### Your assignment
Look through the records below for the line with "FK Partizan 2026/27. (522, 861)" and the line with "Profil (91, 469)", then return those lines and all lines between, exactly.
•••••
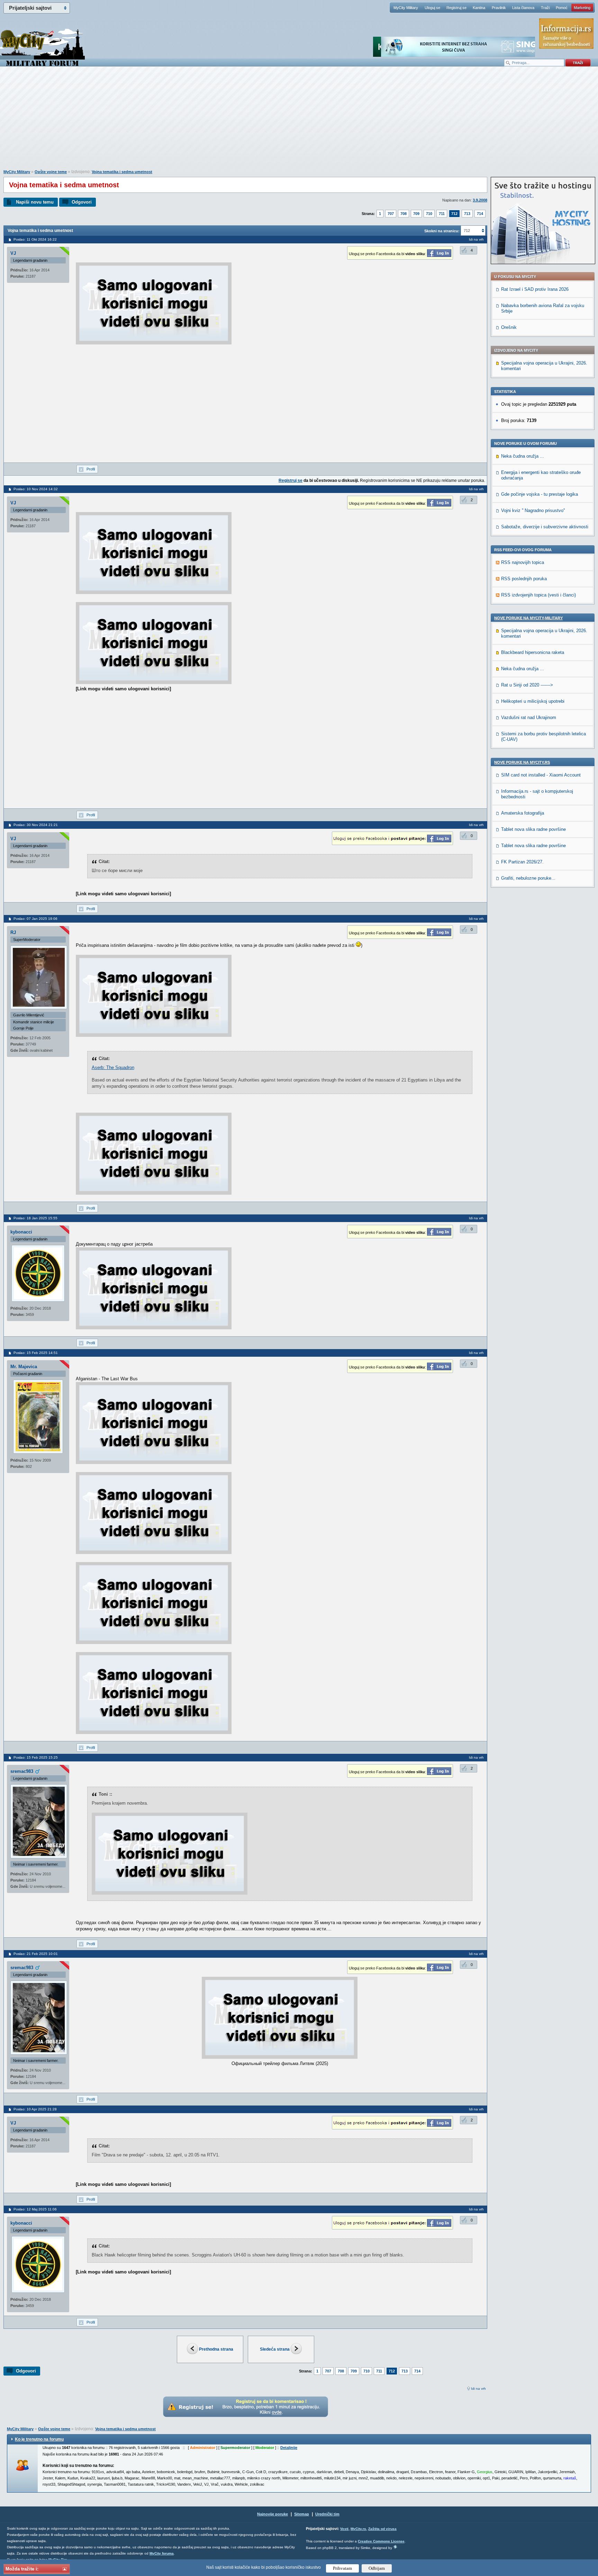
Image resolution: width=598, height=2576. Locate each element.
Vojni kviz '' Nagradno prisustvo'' (533, 510)
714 (480, 214)
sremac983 (21, 1771)
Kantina (479, 8)
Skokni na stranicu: (442, 231)
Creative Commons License (381, 2541)
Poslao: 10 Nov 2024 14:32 (35, 489)
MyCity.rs (358, 2529)
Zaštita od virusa (382, 2529)
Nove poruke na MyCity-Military (528, 618)
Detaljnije (288, 2447)
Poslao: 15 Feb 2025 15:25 (35, 1757)
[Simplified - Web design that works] (395, 2546)
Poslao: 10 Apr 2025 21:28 (35, 2109)
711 (442, 214)
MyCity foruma (162, 2553)
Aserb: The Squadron (113, 1067)
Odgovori (82, 202)
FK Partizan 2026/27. (522, 861)
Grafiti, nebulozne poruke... (528, 878)
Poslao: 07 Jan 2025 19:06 (35, 919)
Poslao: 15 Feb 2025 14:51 (35, 1353)
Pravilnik (499, 8)
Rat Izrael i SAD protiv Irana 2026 (535, 289)
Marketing (582, 8)
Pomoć (562, 8)
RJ (13, 932)
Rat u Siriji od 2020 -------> (527, 685)
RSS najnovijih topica (522, 562)
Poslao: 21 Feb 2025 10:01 (35, 1954)
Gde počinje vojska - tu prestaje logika (539, 494)
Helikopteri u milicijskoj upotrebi (532, 701)
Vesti (344, 2529)
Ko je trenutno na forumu (39, 2439)
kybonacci (21, 1232)
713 (467, 214)
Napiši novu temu (35, 202)
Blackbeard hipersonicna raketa (532, 652)
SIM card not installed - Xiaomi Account (541, 775)
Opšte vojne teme (51, 172)
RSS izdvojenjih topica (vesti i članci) (538, 595)
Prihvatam (342, 2568)
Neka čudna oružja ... (522, 456)
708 (403, 214)
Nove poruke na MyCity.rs (522, 762)
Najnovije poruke (272, 2514)
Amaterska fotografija (522, 813)
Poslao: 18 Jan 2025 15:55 (35, 1218)
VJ (13, 253)
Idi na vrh (478, 2388)
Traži (545, 8)
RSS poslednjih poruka (524, 578)
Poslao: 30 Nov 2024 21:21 (35, 825)
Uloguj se (432, 8)
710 (429, 214)
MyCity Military (405, 8)
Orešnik (509, 327)
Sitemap (301, 2514)
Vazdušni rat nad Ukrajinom (528, 717)
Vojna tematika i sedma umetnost (122, 172)
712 (454, 214)
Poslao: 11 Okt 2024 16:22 (35, 239)
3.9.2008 (480, 200)
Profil (91, 469)
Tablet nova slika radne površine (533, 829)
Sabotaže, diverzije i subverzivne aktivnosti (544, 526)
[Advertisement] (299, 121)
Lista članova (523, 8)
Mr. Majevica (23, 1366)
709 (416, 214)
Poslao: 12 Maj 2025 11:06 (35, 2209)
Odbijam (377, 2568)
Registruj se (456, 8)
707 (391, 214)
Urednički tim (327, 2514)
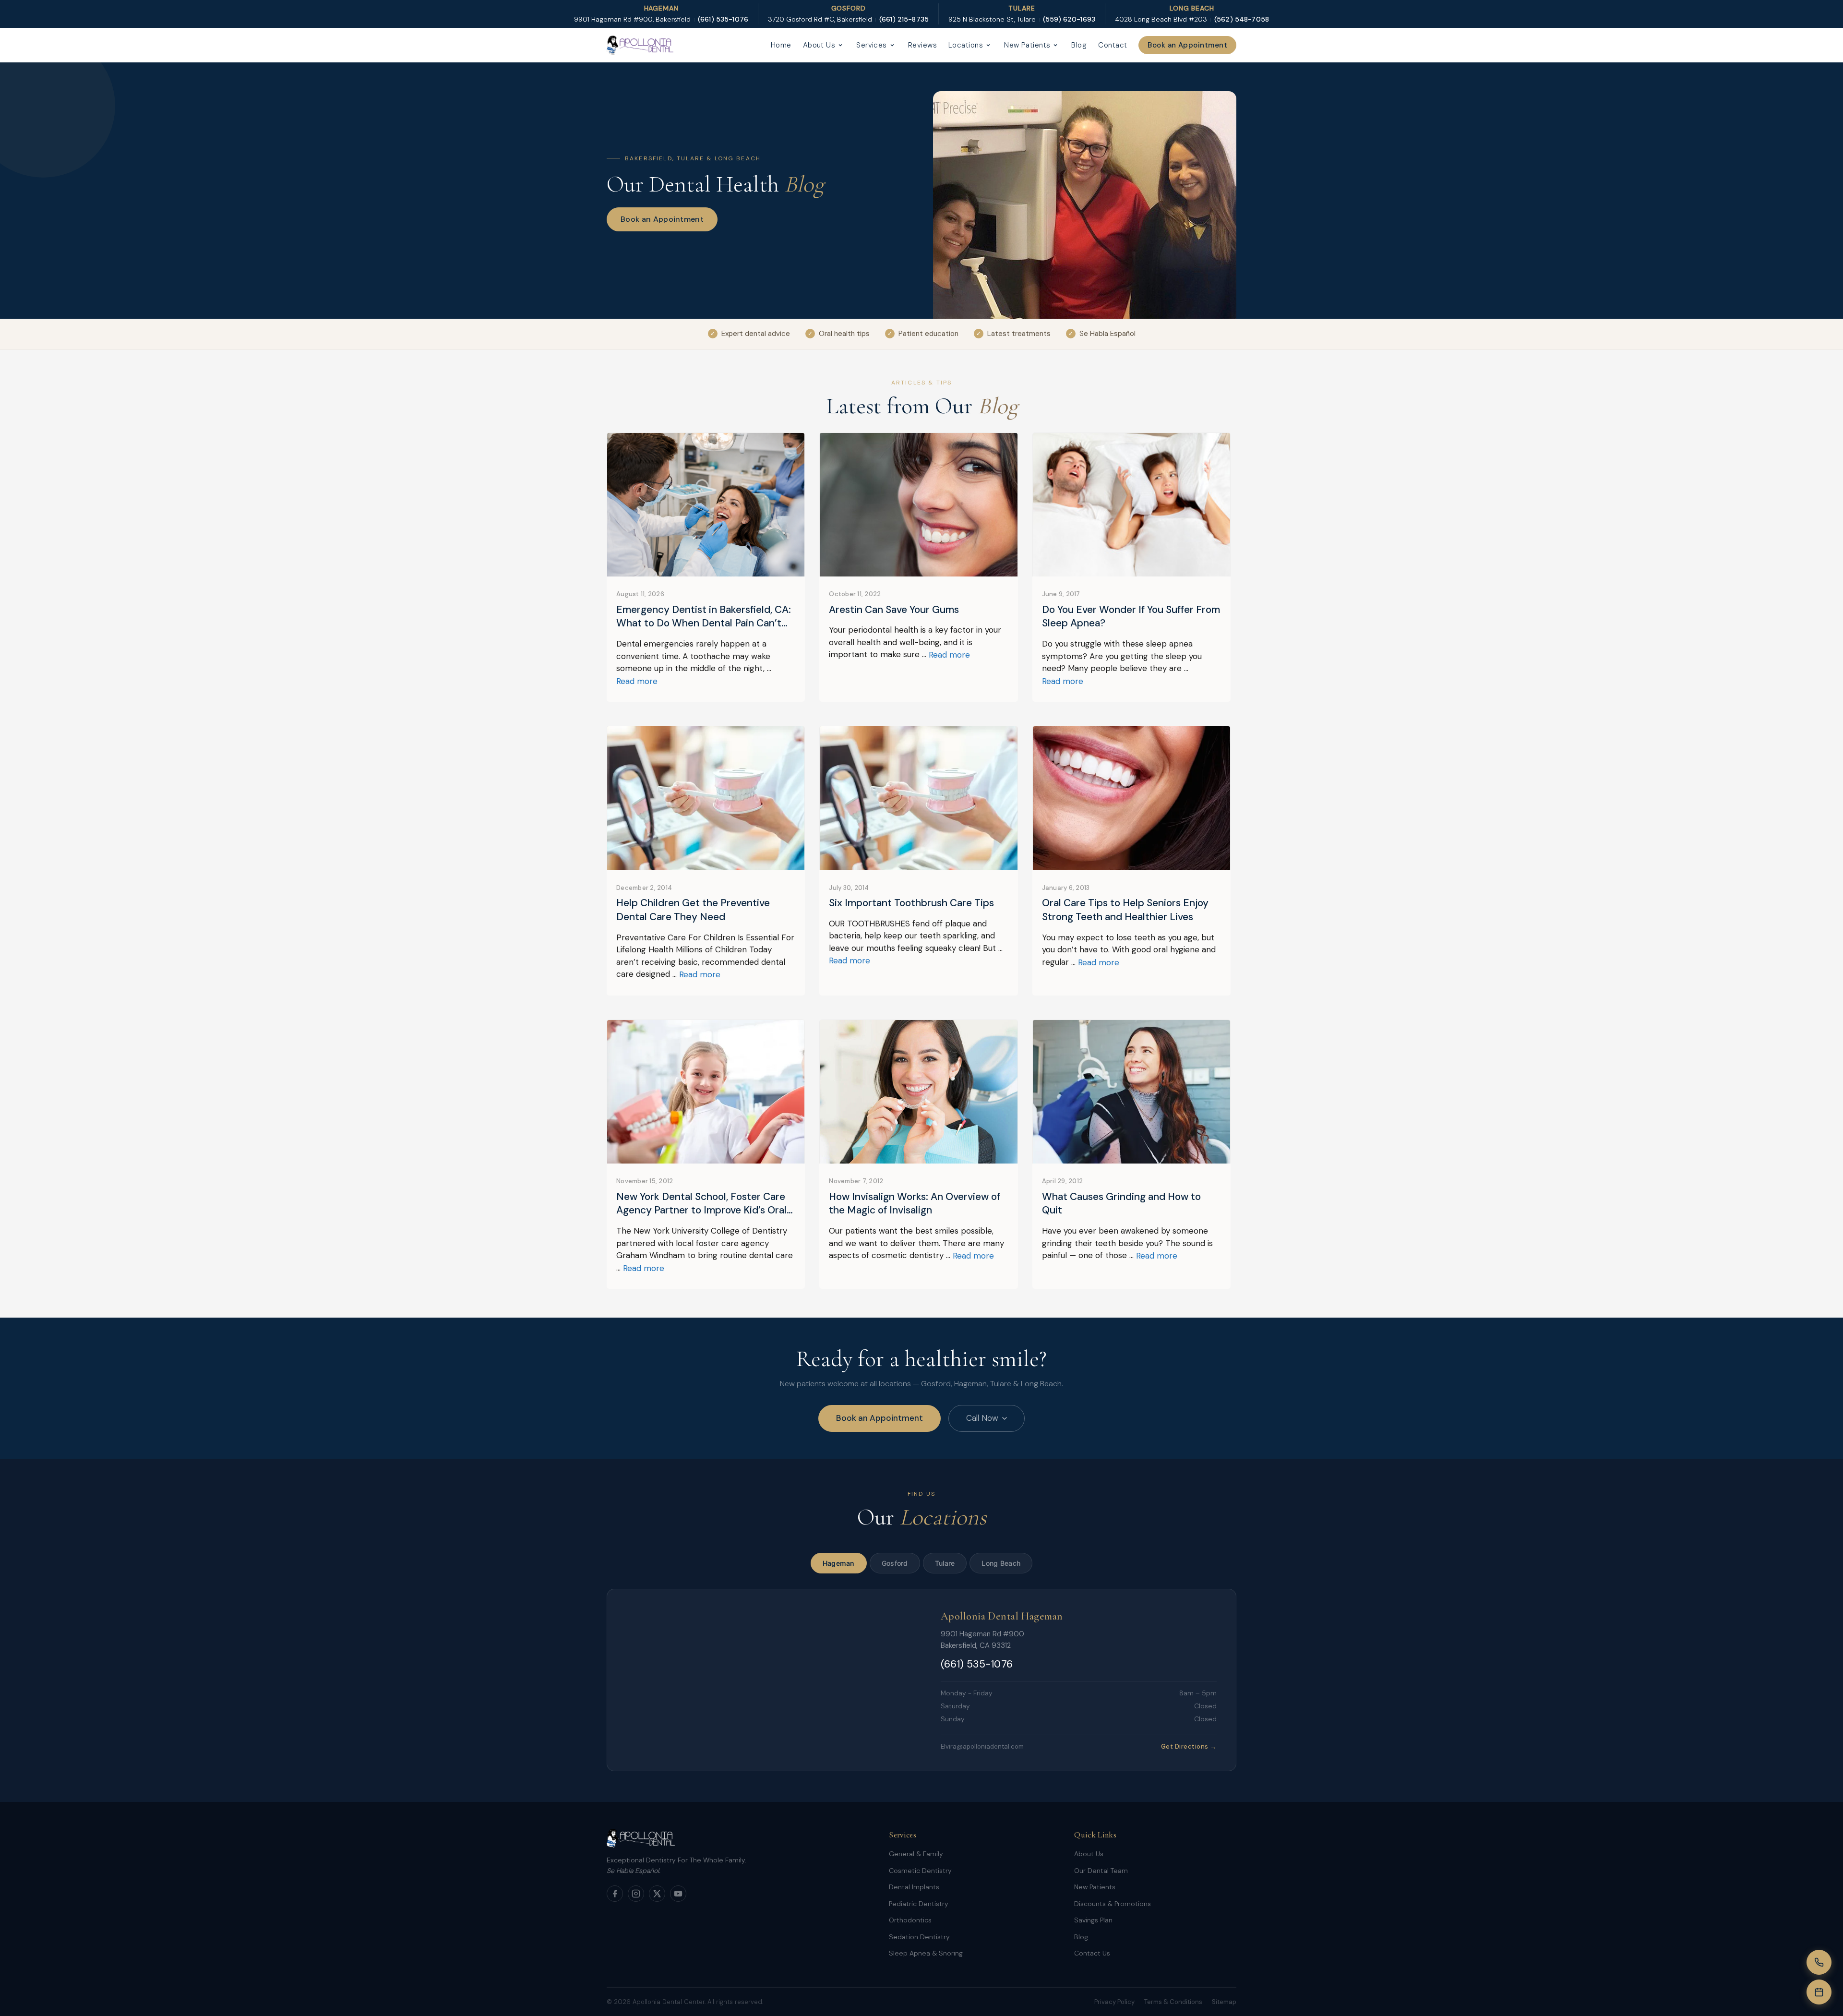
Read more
•••••
### Solution for this problem
FK Partizan 2026/27. (522, 861)
Grafiti, nebulozne poruke... (528, 878)
Poslao: 07 Jan 2025 19:06 (35, 919)
Poslao: 15 Feb 2025 14:51 (35, 1353)
Pravilnik (499, 8)
Rat Izrael i SAD protiv Irana 2026 (535, 289)
Marketing (582, 8)
Pomoć (562, 8)
RJ (13, 932)
Rat u Siriji od 2020 -------> (527, 685)
RSS najnovijih topica (522, 562)
Poslao: 21 Feb 2025 10:01 (35, 1954)
Gde počinje vojska - tu prestaje logika (539, 494)
Helikopteri u milicijskoj upotrebi (532, 701)
Vesti (344, 2529)
Ko je trenutno na forumu (39, 2439)
kybonacci (21, 1232)
713 (467, 214)
Napiši novu temu (35, 202)
Blackbeard hipersonicna raketa (532, 652)
SIM card not installed - Xiaomi Account (541, 775)
Opšte vojne teme (51, 172)
RSS izdvojenjih topica (vesti i članci) (538, 595)
Prihvatam (342, 2568)
Neka čudna oružja ... (522, 456)
708 (403, 214)
Nove poruke na MyCity.rs (522, 762)
Najnovije poruke (272, 2514)
Amaterska fotografija (522, 813)
Poslao: 18 Jan 2025 15:55 (35, 1218)
VJ (13, 253)
Idi na vrh (478, 2388)
Traži (545, 8)
RSS poslednjih poruka (524, 578)
Poslao: 30 Nov 2024 21:21 (35, 825)
Uloguj se (432, 8)
710 (429, 214)
MyCity Military (405, 8)
Orešnik (509, 327)
Sitemap (301, 2514)
Vazdušni rat nad Ukrajinom (528, 717)
Vojna tematika i sedma umetnost (122, 172)
712 (454, 214)
Poslao: 11 Okt 2024 16:22 (35, 239)
3.9.2008 (480, 200)
Profil (91, 469)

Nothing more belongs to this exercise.